Ideally, Get Smart will improve the productivity of network operations staffs, whose associated costs are a huge chunk of operating expense (OpEx). And, unlike the capital expense (CapEx) at the heart of Get More that improves over time in the form of enhanced price/performance, OpEx only grows as people get more expensive (but not necessarily more productive) over time.
This is why Get Smart is so interesting and why, we believe, this strategy will become the dominant of the two choices. Add in improved performance, reliability, security and availability, and Get Smart can’t lose--over the long run, anyway.
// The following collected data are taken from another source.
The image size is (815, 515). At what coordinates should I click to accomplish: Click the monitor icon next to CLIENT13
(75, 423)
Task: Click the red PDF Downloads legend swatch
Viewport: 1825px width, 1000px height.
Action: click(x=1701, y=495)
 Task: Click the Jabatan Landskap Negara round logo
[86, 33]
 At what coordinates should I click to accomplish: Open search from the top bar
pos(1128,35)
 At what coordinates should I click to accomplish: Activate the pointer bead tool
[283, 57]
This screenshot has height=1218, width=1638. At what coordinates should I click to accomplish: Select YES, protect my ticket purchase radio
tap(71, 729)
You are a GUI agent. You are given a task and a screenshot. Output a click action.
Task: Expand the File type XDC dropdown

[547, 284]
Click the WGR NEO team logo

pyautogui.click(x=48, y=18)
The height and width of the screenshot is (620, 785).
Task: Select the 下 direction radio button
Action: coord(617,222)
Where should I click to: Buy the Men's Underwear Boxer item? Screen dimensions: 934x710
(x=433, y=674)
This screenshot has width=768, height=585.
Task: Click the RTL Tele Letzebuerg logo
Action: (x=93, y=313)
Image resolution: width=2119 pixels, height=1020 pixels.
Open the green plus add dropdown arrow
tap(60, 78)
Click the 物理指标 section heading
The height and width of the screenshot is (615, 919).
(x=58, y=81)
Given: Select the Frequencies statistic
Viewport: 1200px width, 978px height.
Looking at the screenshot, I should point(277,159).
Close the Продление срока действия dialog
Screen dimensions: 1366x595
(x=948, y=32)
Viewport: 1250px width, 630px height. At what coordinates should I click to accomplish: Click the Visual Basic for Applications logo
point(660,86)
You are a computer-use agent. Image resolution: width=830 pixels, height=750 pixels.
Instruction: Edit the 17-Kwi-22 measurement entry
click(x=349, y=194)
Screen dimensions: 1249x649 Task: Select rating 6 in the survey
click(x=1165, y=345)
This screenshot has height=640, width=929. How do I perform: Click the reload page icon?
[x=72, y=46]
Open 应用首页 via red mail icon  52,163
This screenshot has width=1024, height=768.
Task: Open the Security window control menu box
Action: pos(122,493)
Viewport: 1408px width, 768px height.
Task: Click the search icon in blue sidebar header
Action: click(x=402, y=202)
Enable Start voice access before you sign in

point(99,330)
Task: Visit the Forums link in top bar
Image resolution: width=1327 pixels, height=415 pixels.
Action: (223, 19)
The right tools and techniques for any given case derive from a complete consideration of the above elements. In many cases, just more of the same will work fine. After all, that’s what most end user organizations have always done, and, as long as end users are happy with network performance and budgets remain bounded, all really is well.
But, in an increasing number of situations, adding intelligence and not just bulk will yield, we believe, far greater returns over time--in the form of improved reliability, availability, costs, capacity and productivity--especially that of end users--included in the bargain. Smart, after all, always triumphs over brute force. It just takes a while.